Par François CHERON (1809) - Source Gallica

 

Pendant toute l'époque de la Restauration, pays meurtri du temps du plus illustre de ses enfants, la Corse subit alors le mépris, l'hostilité et la calomnie. La légende noire de Napoléon s'étend sur la France entière et un courant d'anti-corsisme déferle sur la société Française. Les coups pleuvent sur le l'exilé de l'île d'Elbe et redoublent après l'échec du "vol de l'Aigle" et son départ pour Sainte-Hélène.

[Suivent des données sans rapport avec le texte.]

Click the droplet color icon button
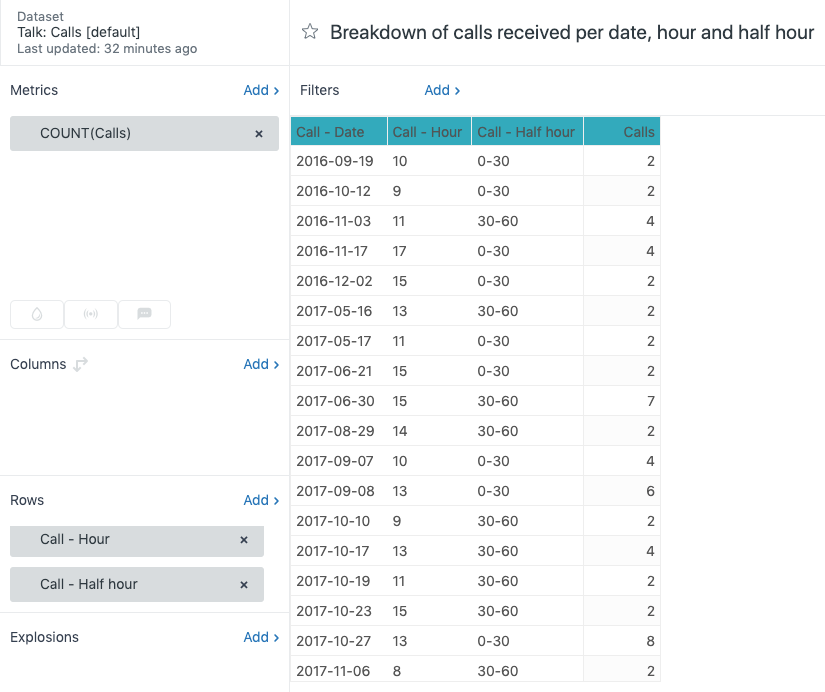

Des écrivains dépourvus de talent exhalent leur rancoeur à l'égard de l'homme qu'ils peuvent dès lors ouvertement haïr et traîner dans la boue, ce Buonaparte, l'étranger, l'usurpateur, ce monstre venu d'une île dont les habitants sont encore des sauvages. Certains auteurs comme Michaud, sont aller fouiller dans la vie familiale et dans les alcôves de l'Empereur pour y découvrir... l'inceste !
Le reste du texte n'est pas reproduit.